● QUOTED PASSAGE:
---

Tuesday, 28 April 2015

Nepalese medicine

was the topic of a two part documentary the Senior Cat and I saw last year. 
We watch almost no television and we miss the wonderful Global Village programme that was used to air this documentary. Trying to remember the details is frustrating. 
The documentary looked at "amchi"- also the name of the shamans who use it - a form of traditional herbal medicine.  It is used in the western area of Nepal and is not, as many people like to believe, superstitious nonsense. It is firmly rooted (if I may use that term) in tradition that has been found to be or is believed to be effective.
Of course there are spiritual practices which go with it but the plants which are used do have pharmacological effects. (Yes, they do us cannabis sativa but they do not abuse it in the way that some in the west do.)
The spiritual practices which go with the use of these plants are also interesting. They require a belief in the efficacy of the use of the plants. If you do not believe then the healing properties of the plants will not be as effective. It is a common idea in traditional medicine of course.
T - the doctor I have been talking about -  has had to learn something about traditional medicine. When he goes there he works with the village amchi. It is part of the reason for his success. He has been willing to listen and learn from a man who knows the villagers well.  T also needs his help in a place which has only the most basic of operating equipment.
The village amchi looks after almost a thousand people in the village and the surrounding area. He also has to collect the plants and make the medicines. He now has an apprentice but it will be some years before that young man is considered fit to work alone.
Here we call and make an appointment to go and see our GP. We grumble about having to go there and wait. We grumble when the doctor is late. We grumble at the price of filling the prescription. We grumble when we are not almost instantly better. 
There the amchi will often go to the home of the person after a message has been taken to him. People will wait unless there has been an accident and urgent assistance is required. They do not, so I am told, grumble. The medicine is given to them and they pay what they can later  - and sometimes not at all. They know that recovery takes time - and thinking positively.
Our approach to our health is quite different. T says he is a better doctor for having to learn to work in other ways. 
Perhaps the rest of us can learn something from it as well.

---

● ACTIVITY LIST:
A – Answer these questions from the post on Nepalese medicine:
(i) In which area of Nepal is amchi used?
(ii) How many people does the village amchi look after?
(iii) What does T say having to learn to work in other ways has made him?
B – Write out the part of the post on Nepalese medicine starting at "Of course there" and ending at "the west do.)", keeping every word as it appears.

● LISTED RECORDS:
---

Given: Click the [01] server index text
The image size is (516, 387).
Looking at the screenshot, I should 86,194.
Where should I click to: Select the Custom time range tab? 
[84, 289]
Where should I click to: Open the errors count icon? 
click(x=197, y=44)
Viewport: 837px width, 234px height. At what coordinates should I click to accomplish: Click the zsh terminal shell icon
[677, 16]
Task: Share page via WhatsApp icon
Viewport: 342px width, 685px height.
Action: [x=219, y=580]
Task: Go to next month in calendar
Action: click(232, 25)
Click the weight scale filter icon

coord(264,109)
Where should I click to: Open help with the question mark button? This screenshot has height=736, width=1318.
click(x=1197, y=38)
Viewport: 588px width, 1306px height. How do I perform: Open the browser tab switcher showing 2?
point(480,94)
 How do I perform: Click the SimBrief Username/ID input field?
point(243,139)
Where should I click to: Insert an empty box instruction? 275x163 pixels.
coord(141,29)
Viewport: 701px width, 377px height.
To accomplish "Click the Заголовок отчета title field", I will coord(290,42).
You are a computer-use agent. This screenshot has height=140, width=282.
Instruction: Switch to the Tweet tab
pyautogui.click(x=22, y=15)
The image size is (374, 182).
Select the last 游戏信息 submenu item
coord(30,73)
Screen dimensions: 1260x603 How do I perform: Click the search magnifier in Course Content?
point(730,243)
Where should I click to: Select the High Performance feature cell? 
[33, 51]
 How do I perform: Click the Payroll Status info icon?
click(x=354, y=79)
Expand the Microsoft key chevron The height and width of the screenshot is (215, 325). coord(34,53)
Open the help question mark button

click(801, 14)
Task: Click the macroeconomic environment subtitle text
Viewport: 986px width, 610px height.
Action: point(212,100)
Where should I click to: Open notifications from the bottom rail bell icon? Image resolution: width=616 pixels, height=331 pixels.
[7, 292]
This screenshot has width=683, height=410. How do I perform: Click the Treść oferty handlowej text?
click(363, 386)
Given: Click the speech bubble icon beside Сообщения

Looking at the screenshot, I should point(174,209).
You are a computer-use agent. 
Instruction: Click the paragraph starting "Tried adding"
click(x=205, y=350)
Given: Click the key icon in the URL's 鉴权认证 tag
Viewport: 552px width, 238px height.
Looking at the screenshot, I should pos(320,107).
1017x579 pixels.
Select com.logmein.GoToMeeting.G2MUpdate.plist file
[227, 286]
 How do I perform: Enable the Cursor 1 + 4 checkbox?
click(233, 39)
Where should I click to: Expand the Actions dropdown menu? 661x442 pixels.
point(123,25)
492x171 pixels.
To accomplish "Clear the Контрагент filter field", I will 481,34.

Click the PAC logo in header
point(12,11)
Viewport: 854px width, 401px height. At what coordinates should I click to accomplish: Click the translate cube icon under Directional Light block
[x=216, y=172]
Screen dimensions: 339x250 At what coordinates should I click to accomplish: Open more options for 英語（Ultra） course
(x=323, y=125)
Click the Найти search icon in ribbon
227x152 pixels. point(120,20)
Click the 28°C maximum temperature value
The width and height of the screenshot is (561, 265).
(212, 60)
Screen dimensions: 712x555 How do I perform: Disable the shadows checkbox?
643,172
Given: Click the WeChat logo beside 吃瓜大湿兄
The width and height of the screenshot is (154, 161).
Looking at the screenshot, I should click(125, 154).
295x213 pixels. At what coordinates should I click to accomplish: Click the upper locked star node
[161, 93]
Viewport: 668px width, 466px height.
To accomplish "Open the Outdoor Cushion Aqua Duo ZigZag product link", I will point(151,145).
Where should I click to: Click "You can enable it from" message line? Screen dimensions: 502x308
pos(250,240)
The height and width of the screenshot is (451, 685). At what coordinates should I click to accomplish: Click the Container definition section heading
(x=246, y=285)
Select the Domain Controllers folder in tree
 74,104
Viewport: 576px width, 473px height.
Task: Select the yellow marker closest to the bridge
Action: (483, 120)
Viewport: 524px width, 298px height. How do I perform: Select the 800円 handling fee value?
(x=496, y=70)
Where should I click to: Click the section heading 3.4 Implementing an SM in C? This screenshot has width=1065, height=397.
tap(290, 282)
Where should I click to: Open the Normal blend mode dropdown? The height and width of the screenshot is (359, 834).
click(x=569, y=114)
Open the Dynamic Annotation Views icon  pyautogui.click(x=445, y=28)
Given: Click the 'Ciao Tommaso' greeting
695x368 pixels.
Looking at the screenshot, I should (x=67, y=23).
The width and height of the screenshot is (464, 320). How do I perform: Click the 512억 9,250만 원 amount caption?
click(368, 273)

---

● SOLUTIONS BELOW:
A –
(i) The western area of Nepal.
(ii) Almost a thousand people in the village and the surrounding area.
(iii) A better doctor.

B –
Of course there are spiritual practices which go with it but the plants which are used do have pharmacological effects. (Yes, they do us cannabis sativa but they do not abuse it in the way that some in the west do.)